Jean-Pierre - Direi che la differenza tra il militante pre-sessantottesco e quello attuale
consiste nel fatto che il primo era molto più ideologico, propagandava delle idee mentre
ora il militante è piuttosto qualcuno che tenta di avere un rapporto tra le sue idee e una
trasformazione sociale concreta, perché è dentro molto di più nelle lotte sociali.
Come osservatore esterno l'impressione che io ho del movimento anarchico francese è
che vi sia una tendenza a sopravvivere, a pensare ai propri problemi personali, a fare le
cose piacevoli ma che non vi sia attività all'interno delle situazioni sociali.
Jean-Pierre - Io penso che queste cose non si possono notare dall'esterno perché non
danno frutti nell'immediato. Nella classe operaia, e in particolare nel settore dei servizi, è
in corso un processo evolutivo molto importante; ci sono state lotte molto dure in questi
ultimi anni (la Banque Nationale de Paris - le poste - gli agricoltori) che sono andate
probabilmente molto più lontano di quanto non si possa immaginare. Ed è anche
estremamente importante dire che i sindacati fanno molta più fatica ora ad arrestare tutte
queste lotte che nascono al di fuori di loro di quanta non ne abbiano fatta per arrestare il
maggio '68. Certo si tratta di lotte particolari, non collegate tra di loro, ma comunque
sono significative perché dimostrano una crescita qualitativa della classe operaia.

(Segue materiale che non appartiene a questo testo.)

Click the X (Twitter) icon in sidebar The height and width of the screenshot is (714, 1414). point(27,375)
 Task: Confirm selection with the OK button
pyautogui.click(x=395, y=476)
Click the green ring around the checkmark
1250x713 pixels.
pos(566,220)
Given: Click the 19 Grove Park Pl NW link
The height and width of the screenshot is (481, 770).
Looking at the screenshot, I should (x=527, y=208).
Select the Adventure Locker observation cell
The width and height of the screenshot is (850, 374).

Cosa è rimasto, in positivo o in negativo, di quelle lotte? C'è un patrimonio del maggio
ancora presente nelle lotte attuali?
Jean-Pierre - Una cosa importante che è rimasta del maggio è la convinzione che non è
inutile agitarsi. Inoltre dal maggio sono passati solo dieci anni e per i giovani o per coloro
che non l'hanno vissuto è comunque una cosa sempre viva e presente non è ancora storia
fredda e lontana. Oltre a questo i temi sviluppati nel maggio sono continuamente presenti
anche all'interno delle burocrazie: nella CFDT il tema dell'autogestione, nel P.S. il tema
"cambiare la vita". Ritroviamo il maggio in quel conflitto perpetuo tra il movimento che
porta avanti dei temi e le forze sociali che tentano di recuperarli. Quello che c'è di nuovo
rispetto al maggio '68 è la rapidità con cui il recupero viene effettuato. Ritroviamo dunque
le parole d'ordine del '68 nelle istituzioni ed è chiaro che se sono obbligati a parlarne e a
farle proprie è perché queste tematiche corrispondono a delle aspirazioni reali.

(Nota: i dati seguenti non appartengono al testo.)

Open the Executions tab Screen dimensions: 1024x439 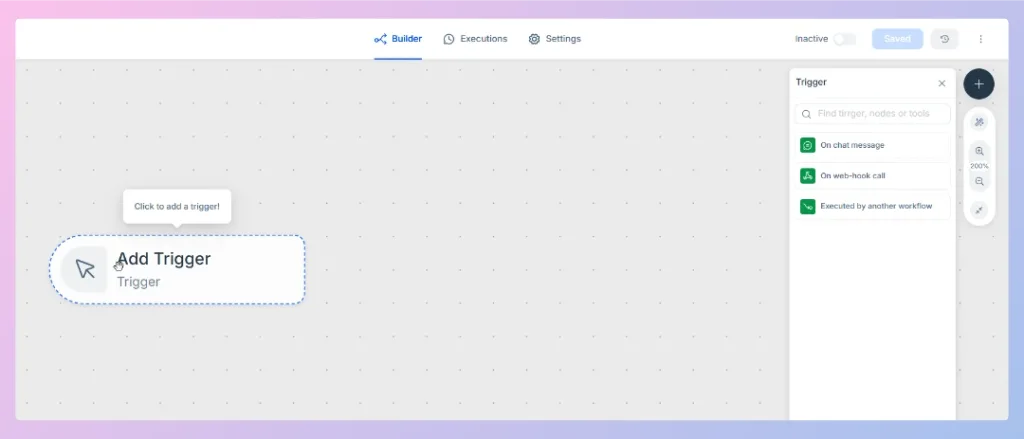[x=475, y=39]
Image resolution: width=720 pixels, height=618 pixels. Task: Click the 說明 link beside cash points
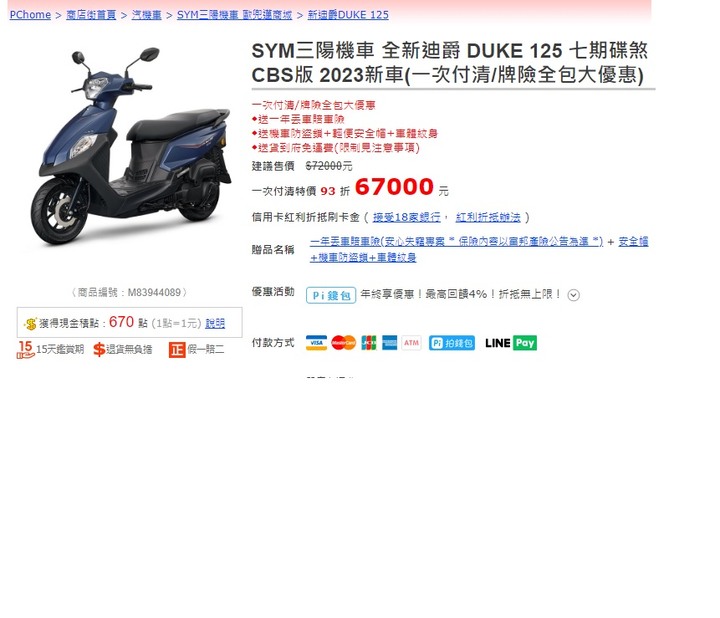pos(215,323)
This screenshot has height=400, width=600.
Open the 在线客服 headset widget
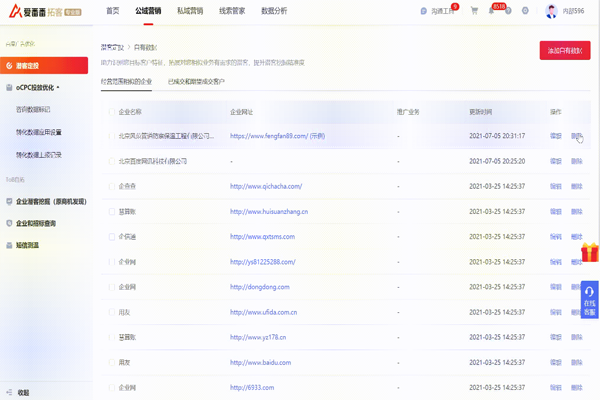589,298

Jean-Jacques - Sono d'accordo con te, ma il maggio '68 è anche presente nelle istituzioni e
negli apparati politici come un incubo, uno spettro da esorcizzare. Ad esempio alla CFDT
(io sono stato costretto a rimanere nella CFDT per tre anni) sono ossessionati notte e
giorno dal fantasma del maggio per cui a chiunque in una riunione sindacale faccia una
proposta un po' meno che ragionevole si risponde "ma cosa credi, non siamo nel maggio
'68!". E questa paura io credo sia pienamente giustificata da parte delle burocrazie varie
perché se tornerà un altro maggio '68, si presenterà certamente sotto altre forme ma in
ogni caso sarà l'esplosione di una quantità enorme di energie che oggi sono presenti ma
ancora sotterranee.
Claude - Non credo che vi sia un patrimonio cosciente. Credo piuttosto che le persone che
si ricordano del maggio e ci pensano siano un po' al di fuori della realtà presente e quindi
se c'è si tratta di un patrimonio negativo. Per quanto riguarda le istituzioni è verissimo
quello che è stato detto ma a livello di gente che lotta contro il potere non si fa per niente
riferimento al maggio. L'immagine delle istituzioni del P.C.F., dei sindacati, evidenziatasi
nel maggio, è rimasta ed è stata recepita dalla gente, anche quella che ignora tutto del '68,
anche se è politicamente vergine. La paura della manipolazione e la diffidenza verso i
leaders sono oggi sentimenti spontanei sviluppatisi grazie anche al '68. Può sembrare
poco, ma è senza dubbio un elemento positivo.